ARTICLE start

Twenty-four Thousand Reasons to Code in the Open
I learnt this week that the very first commit to a side project of mine was made at twenty to one in the morning on a Saturday in October 2018. I have no real recollection of what prompted that particular late-night coding session (the git log, as ever, is more reliable than my memory), but I do know the context. I was a tech lead in the office of the CTO at the Home Office, and I was looking for some hard numbers to support a case I kept having to make: that open source in UK public sector was not only happening, but thriving.
The tool I built that night was a scraper. It pulled the official list of UK government organisations from GitHub, fetched all their public repositories, and rendered the results in a simple table. AngularJS 1.5, Bootstrap 3, a bit of inline CSS. It worked. And — rather remarkably — it continued to work for the best part of eight years with almost no maintenance.
I think that fact alone tells you something about the nature of side projects built in the small hours.
From Hundreds to Twenty-Six Thousand
When I first assembled that leaderboard, the number of public repositories across UK government organisations was perhaps in the low thousands. It seemed to me at the time that this was already a success story worth telling, particularly given the resistance I often encountered when encouraging departments to code in the open. Today, that number stands at over 24,000 repositories across 186 organisations. The growth has been extraordinary, and I think it reflects a genuine shift in culture across UK public sector technology.
I should be honest: I have been an enthusiastic (perhaps occasionally tiresome) advocate for open source throughout my career in and around government. I have walked into departments and personally evangelised the benefits of coding in the open, sometimes to receptive audiences and sometimes to rooms full of politely sceptical faces. The typical objections tend to follow familiar patterns: that the work is somehow exempt from the Service Standard; that what they're building is so unique and specialised that sharing it would be meaningless; or — the most persistent myth — that publishing source code creates unacceptable security risks.

ARTICLE end
DATASET EXTRACT start

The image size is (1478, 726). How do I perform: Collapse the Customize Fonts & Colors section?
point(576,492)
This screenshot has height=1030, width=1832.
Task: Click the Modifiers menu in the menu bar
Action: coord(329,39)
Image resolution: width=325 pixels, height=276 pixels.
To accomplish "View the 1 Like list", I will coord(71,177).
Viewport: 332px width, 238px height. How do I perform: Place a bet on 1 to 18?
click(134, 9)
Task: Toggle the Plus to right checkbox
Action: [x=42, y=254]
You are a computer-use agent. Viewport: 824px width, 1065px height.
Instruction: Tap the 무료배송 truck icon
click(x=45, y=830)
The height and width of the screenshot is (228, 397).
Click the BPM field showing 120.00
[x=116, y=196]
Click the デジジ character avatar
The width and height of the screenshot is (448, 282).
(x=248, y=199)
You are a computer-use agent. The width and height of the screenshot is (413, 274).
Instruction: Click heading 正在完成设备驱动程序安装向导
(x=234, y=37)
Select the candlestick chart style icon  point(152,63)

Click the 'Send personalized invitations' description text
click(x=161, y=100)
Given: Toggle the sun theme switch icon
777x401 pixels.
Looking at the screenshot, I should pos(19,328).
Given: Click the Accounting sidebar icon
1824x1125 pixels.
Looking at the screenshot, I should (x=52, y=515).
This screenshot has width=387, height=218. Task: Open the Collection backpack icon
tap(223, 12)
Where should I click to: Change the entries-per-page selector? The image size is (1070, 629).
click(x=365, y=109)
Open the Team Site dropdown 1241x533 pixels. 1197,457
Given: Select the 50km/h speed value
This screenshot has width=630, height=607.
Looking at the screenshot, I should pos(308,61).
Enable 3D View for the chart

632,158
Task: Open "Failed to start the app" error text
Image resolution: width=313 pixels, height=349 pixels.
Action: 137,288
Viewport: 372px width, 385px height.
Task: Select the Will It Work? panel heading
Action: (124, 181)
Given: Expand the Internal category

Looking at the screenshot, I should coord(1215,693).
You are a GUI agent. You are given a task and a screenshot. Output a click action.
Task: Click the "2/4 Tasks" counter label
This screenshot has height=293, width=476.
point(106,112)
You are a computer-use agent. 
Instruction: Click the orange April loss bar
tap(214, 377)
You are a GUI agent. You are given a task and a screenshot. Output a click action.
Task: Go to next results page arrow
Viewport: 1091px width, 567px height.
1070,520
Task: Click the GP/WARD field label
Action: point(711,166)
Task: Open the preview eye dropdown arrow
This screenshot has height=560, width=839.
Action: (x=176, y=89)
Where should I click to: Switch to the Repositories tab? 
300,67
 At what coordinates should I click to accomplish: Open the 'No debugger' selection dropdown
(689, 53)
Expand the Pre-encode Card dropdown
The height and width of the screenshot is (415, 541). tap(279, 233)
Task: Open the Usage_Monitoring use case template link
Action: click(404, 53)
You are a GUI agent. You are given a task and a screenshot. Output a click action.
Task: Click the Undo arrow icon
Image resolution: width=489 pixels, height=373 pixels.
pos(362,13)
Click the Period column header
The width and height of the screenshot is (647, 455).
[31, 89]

DATASET EXTRACT end

▶ [TASK PROMPT]: List every typical objection to coding in the open that the article reports hearing from departments. Use only the article to answer.

▶ [WRITTEN ANSWER]:
- The work is exempt from the Service Standard.
- What they're building is so unique and specialized that sharing it would be meaningless.
- Publishing source code creates unacceptable security risks.